(A run of entries)
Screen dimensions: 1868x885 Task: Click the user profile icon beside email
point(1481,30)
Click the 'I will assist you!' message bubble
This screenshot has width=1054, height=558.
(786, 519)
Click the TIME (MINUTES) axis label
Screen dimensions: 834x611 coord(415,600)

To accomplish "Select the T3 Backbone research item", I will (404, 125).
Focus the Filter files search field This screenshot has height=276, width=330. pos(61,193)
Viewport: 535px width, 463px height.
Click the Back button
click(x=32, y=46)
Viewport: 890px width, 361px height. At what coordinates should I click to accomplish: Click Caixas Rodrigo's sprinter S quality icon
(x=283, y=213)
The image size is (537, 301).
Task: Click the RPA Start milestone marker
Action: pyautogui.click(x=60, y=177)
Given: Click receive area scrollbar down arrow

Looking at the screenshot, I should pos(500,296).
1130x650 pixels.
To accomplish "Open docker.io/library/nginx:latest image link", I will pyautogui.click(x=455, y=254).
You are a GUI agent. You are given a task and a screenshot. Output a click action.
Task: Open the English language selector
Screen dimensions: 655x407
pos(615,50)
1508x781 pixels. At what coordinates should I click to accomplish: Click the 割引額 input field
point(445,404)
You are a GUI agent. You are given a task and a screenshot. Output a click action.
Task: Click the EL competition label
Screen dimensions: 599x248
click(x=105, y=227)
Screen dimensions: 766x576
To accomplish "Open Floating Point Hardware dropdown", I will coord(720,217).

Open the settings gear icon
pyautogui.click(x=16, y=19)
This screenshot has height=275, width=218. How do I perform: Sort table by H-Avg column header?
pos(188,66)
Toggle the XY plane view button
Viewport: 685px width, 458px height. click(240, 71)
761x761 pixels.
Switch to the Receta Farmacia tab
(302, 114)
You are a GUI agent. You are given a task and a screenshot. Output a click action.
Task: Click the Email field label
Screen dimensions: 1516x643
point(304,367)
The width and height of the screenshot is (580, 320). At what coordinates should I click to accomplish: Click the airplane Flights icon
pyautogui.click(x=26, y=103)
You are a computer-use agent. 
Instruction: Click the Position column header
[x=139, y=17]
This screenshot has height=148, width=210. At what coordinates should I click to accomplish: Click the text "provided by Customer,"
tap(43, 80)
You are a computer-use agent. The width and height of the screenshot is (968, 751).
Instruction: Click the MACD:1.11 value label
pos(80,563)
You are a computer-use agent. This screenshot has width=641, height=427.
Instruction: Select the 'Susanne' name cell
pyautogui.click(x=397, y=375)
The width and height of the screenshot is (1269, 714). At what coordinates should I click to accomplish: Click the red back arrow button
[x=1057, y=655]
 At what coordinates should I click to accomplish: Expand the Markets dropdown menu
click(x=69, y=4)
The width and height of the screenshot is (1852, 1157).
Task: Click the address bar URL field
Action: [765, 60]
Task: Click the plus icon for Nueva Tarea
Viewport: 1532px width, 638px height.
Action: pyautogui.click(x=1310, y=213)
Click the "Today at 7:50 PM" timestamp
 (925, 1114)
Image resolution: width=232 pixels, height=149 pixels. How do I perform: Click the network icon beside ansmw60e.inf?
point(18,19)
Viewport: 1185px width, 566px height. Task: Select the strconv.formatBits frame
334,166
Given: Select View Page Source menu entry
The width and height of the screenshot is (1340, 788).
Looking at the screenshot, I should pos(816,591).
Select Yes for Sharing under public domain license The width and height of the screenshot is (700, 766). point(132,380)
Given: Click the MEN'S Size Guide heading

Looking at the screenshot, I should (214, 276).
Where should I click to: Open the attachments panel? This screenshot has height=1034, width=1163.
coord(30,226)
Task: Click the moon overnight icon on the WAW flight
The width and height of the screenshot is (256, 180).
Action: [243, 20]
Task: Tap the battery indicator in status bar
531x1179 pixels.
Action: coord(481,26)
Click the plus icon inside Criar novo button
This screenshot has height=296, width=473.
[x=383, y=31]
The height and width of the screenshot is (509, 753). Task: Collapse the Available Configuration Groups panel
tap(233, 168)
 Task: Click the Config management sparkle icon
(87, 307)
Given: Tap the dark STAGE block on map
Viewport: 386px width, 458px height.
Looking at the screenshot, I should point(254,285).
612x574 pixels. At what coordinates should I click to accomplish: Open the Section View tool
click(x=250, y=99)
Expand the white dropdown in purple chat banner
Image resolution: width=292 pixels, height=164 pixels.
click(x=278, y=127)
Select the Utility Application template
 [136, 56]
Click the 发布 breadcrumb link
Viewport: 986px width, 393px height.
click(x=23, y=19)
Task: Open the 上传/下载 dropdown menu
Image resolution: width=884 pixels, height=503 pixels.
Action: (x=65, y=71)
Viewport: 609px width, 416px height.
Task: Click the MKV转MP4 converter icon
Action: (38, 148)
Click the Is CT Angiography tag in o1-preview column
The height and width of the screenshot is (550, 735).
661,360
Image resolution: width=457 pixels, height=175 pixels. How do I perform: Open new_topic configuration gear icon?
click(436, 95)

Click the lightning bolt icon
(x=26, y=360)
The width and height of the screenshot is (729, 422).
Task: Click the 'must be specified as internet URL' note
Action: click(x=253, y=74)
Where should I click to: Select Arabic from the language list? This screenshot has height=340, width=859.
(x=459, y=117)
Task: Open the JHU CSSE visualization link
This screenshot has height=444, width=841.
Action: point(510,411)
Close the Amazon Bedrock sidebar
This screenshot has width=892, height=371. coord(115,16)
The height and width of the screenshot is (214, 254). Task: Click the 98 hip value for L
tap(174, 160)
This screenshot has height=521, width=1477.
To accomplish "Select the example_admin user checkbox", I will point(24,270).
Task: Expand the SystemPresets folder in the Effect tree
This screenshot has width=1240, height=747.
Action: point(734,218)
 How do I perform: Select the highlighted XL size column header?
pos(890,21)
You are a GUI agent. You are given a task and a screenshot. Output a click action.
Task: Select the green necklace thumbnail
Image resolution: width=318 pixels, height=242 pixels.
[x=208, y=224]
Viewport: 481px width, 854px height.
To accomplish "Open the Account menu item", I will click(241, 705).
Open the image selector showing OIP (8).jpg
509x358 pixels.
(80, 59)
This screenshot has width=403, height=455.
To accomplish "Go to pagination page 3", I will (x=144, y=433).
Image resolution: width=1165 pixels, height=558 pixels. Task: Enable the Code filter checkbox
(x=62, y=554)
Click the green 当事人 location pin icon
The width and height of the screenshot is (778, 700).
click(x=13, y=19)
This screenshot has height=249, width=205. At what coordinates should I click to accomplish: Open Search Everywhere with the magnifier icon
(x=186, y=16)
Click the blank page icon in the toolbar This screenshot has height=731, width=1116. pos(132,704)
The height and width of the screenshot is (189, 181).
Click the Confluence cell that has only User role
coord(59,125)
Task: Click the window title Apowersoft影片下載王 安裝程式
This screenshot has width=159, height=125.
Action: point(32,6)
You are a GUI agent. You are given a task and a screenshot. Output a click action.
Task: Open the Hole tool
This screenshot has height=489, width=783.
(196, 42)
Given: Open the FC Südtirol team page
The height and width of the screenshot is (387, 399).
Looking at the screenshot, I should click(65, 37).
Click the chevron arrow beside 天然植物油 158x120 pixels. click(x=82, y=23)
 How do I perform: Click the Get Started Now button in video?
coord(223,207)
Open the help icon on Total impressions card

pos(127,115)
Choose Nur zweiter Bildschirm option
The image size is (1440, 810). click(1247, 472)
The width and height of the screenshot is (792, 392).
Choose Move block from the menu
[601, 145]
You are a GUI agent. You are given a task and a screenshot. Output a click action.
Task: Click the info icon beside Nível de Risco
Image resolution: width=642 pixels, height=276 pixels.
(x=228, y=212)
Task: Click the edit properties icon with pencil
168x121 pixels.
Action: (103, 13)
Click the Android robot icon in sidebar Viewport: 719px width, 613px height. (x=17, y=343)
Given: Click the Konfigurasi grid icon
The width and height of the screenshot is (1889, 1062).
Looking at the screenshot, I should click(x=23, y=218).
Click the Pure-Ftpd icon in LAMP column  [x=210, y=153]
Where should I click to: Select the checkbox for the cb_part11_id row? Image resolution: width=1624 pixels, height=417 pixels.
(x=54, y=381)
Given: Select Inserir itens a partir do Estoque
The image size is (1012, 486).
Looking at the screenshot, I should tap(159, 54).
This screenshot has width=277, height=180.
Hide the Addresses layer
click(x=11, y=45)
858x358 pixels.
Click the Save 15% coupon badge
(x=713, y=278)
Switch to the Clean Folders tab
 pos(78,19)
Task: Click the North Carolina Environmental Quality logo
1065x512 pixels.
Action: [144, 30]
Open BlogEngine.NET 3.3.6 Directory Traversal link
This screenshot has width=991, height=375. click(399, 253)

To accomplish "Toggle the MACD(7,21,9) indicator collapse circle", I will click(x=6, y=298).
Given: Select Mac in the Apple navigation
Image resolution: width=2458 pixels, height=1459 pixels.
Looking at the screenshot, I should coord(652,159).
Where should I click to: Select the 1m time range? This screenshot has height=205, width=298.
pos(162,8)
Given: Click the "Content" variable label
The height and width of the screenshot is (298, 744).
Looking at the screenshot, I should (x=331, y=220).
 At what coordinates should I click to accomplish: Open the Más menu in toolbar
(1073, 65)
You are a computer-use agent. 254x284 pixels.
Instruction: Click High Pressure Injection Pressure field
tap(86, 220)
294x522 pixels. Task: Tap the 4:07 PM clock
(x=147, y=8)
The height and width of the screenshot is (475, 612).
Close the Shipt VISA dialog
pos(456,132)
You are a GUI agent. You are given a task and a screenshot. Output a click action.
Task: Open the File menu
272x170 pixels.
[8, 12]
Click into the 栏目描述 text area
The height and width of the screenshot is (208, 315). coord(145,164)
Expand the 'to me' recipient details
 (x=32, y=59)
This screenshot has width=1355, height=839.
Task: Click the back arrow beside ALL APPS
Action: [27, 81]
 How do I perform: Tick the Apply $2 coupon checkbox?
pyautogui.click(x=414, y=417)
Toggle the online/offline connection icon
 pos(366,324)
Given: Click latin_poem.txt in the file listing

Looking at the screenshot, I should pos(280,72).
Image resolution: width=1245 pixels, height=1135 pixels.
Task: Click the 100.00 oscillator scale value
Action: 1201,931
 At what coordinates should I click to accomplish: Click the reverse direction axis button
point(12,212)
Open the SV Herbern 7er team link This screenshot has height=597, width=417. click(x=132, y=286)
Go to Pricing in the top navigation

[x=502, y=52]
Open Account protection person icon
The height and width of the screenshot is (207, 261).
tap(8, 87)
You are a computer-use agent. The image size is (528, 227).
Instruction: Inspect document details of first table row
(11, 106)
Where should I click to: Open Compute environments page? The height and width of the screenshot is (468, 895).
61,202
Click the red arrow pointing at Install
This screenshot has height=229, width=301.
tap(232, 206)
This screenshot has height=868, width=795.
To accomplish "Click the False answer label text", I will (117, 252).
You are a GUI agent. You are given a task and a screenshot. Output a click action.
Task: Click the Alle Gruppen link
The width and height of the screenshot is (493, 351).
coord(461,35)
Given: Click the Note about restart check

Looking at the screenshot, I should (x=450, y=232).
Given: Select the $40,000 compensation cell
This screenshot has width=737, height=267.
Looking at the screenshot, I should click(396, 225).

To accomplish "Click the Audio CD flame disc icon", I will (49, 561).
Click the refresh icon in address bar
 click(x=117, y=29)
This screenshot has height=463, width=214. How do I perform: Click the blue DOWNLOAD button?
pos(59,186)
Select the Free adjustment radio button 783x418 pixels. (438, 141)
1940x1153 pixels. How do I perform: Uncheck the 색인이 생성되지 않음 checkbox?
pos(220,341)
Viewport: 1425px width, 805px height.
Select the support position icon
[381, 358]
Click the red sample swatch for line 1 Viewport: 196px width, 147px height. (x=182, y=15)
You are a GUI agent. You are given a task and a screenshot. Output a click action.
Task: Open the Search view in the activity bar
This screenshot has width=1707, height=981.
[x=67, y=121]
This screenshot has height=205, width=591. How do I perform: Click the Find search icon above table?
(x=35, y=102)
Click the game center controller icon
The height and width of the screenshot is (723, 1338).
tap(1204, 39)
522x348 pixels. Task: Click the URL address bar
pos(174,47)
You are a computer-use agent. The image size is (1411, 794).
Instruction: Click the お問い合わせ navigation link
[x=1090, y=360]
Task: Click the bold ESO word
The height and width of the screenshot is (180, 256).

**Exercise:**
Convert the stretch of entries from the start through the line containing "click(x=32, y=46)" into a Markdown table. Use the columns Row and Line, number each row, and leave out blank lines.

**The answer:**
| Row | Line |
|---|---|
| 1 | Screen dimensions: 1868x885 Task: Click the user profile icon beside email |
| 2 | point(1481,30) |
| 3 | Click the 'I will assist you!' message bubble |
| 4 | This screenshot has width=1054, height=558. |
| 5 | (786, 519) |
| 6 | Click the TIME (MINUTES) axis label |
| 7 | Screen dimensions: 834x611 coord(415,600) |
| 8 | To accomplish "Select the T3 Backbone research item", I will (404, 125). |
| 9 | Focus the Filter files search field This screenshot has height=276, width=330. pos(61,193) |
| 10 | Viewport: 535px width, 463px height. |
| 11 | Click the Back button |
| 12 | click(x=32, y=46) |